Acordos ligados ao Banco Mundial puxam empréstimos pagos por Minas em abril

Contratos fechados em gestões tucanas com o Bird lideraram empréstimos pagos pelo governo mineiro neste mês
Na foto, a Cidade Administrativa, sede do governo de Minas Gerais
Em quatro meses de adesão ao Propag, o governo de Minas quitou R$ 1,272 bilhão em dívidas decorrentes de empréstimos. Crédito: Gil Leonardi/Imprensa MG

Contratos firmados junto ao Banco Internacional para Reconstrução e Desenvolvimento (Bird), principal instituição do guarda-chuva do Banco Mundial, foram os que mais geraram desembolsos para o governo de Minas Gerais na esteira dos pagamentos feitos em abril para quitar parcelas de empréstimos junto a entes financeiros.

Dos R$ 254,2 milhões destinados a honrar tais compromissos neste mês, R$ 240,6 milhões possuem relação com o Bird. Os contratos com a instituição internacional foram fechados durante os governos tucanos, do hoje deputado federal Aécio Neves (PSDB), e de Antonio Anastasia, que atualmente é ministro do Tribunal de Contas da União (TCU).

As parcelas dos empréstimos com bancos de fomento e instituições de crédito voltaram a ser pagas em janeiro, na esteira da adesão do governo mineiro ao Programa de Pleno Pagamento das Dívidas dos Estados (Propag). Uma das condições para o ingresso no plano, que viabiliza a renegociação da dívida estadual com a União, é a retomada de prestações de débitos que têm o governo federal como avalista.

Nos quatro meses de participação no Propag, Minas já pagou R$ 1,272 bilhão em dívidas oriundas de empréstimos. De acordo com os relatórios fiscais, os R$ 240,6 milhões destinados ao passivo com o Bird em neste mês estão divididos em dois contratos.

Desse montante, R$ 158,3 milhões foram destinados a um acordo assinado em 2008, na gestão de Aécio, para financiar políticas públicas voltadas à educação de qualidade, protagonismo juvenil, vida saudável e investimento e valor agregado da produção. O convênio foi firmado com base em programas previstos no Plano Mineiro de Desenvolvimento Integrado (PMDI).

O restante – R$ 82,4 milhões – trata de verba repassada pelo Bird para ajudar o estado a reestruturar uma dívida contraída junto à Companhia Energética de Minas Gerais (Cemig). O trato entre o banco e o Palácio Tiradentes para apoiar o reperfilamento do saldo devedor junto à estatal foi fechado em 2012, no governo Anastasia.

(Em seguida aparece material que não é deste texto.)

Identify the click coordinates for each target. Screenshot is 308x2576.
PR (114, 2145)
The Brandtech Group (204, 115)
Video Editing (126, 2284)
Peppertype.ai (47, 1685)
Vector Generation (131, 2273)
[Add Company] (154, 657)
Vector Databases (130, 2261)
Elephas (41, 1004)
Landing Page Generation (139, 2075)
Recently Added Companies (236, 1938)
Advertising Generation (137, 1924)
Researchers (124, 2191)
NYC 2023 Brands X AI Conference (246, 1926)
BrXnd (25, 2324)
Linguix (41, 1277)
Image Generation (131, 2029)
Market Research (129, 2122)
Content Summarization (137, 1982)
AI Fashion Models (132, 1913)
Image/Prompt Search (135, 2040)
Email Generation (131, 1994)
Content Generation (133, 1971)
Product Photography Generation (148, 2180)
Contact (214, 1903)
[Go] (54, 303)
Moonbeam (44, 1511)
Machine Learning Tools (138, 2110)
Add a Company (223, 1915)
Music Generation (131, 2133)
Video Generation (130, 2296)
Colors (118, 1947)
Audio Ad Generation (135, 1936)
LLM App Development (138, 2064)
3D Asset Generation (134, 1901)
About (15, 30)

Foi por causa da reestruturação da dívida com a Cemig que, ainda em 2012, o estado firmou acordo de empréstimo com o Credit Suisse. Em fevereiro deste ano, o Executivo estadual encaminhou R$ 709,2 milhões ao também suíço UBS BB, que no ano passado incorporou o Credit Suisse.

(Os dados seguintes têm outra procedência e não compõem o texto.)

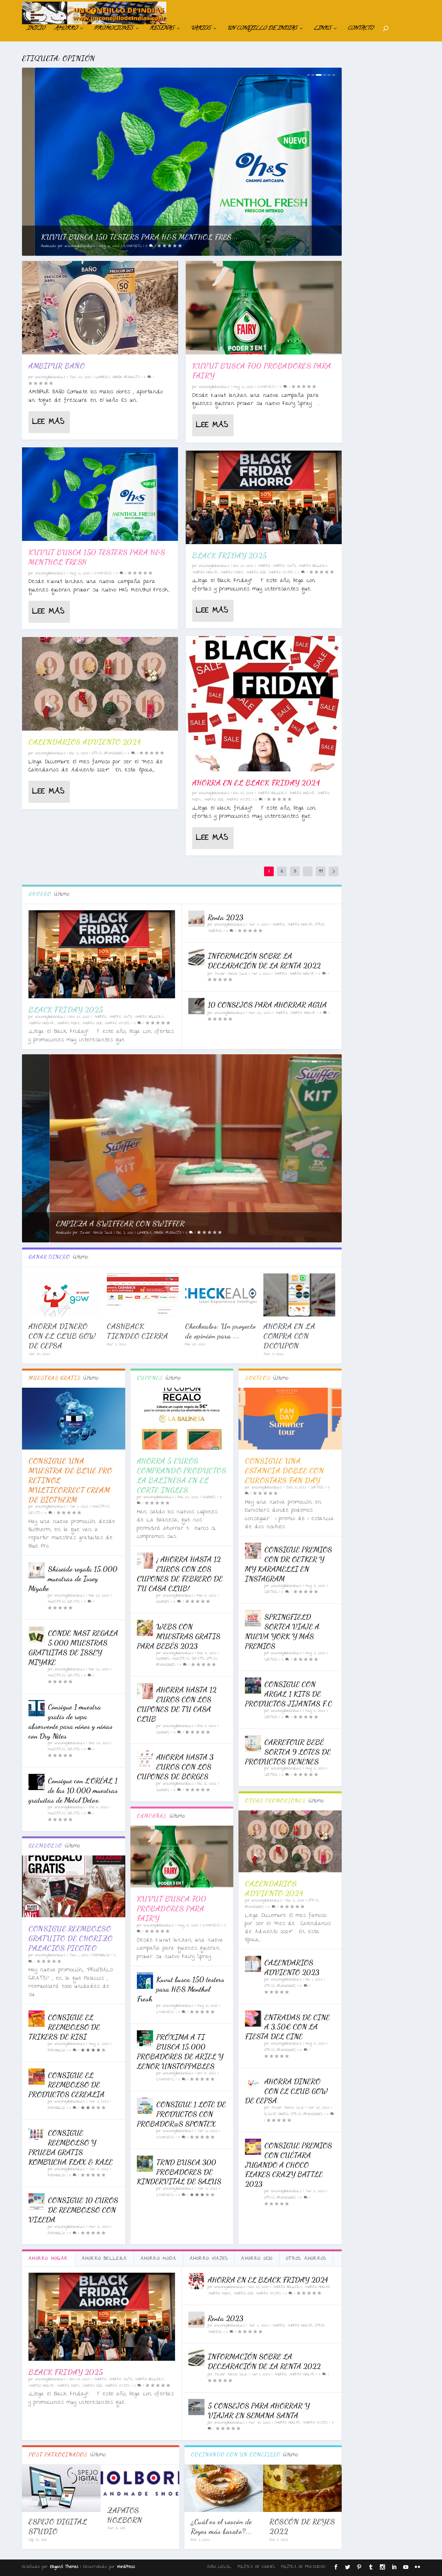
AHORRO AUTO (284, 566)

Minas tem, ao todo, três contratos vigentes com o Bird. O terceiro pacto, que não recebeu aporte neste mês, também diz respeito a políticas previstas no PMDI, mas foi consignado em 2010. No mês passado, esse acordo recebeu amortização de R$ 89,6 milhões.

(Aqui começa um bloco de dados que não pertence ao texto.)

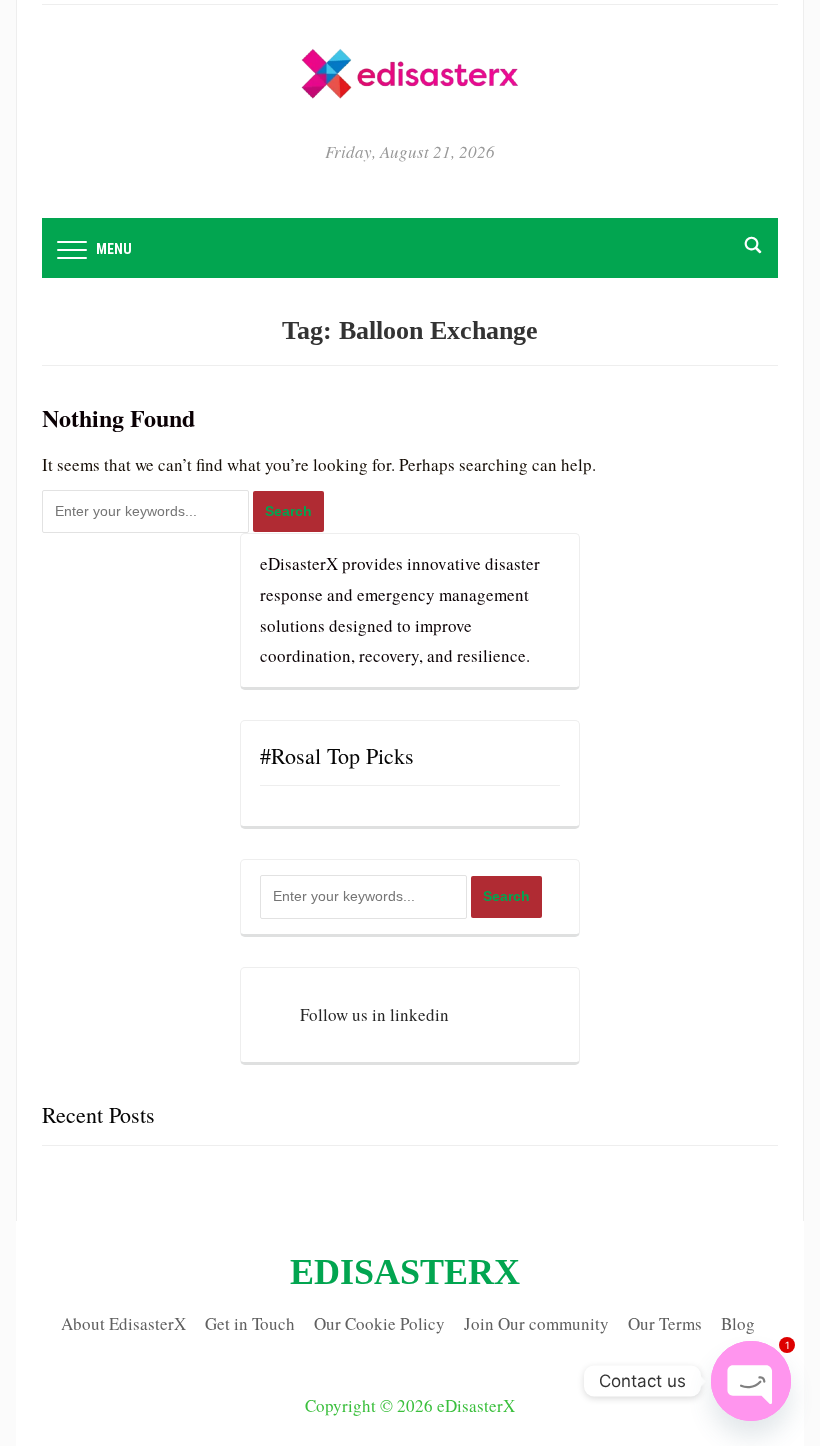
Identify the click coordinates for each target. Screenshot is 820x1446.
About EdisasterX (123, 1323)
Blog (738, 1323)
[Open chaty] (751, 1381)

R$ 408 milhões destinados à dívida com a União

O governo mineiro tem enviado mensalmente ao Supremo Tribunal Federal (STF) relatórios sobre as prestações da dívida com a União pagas sob os moldes do Propag. Na parcela de abril, o estado enviou R$ 102,9 milhões ao Tesouro Nacional. Desde janeiro, foram desembolsados R$ 408,3 milhões.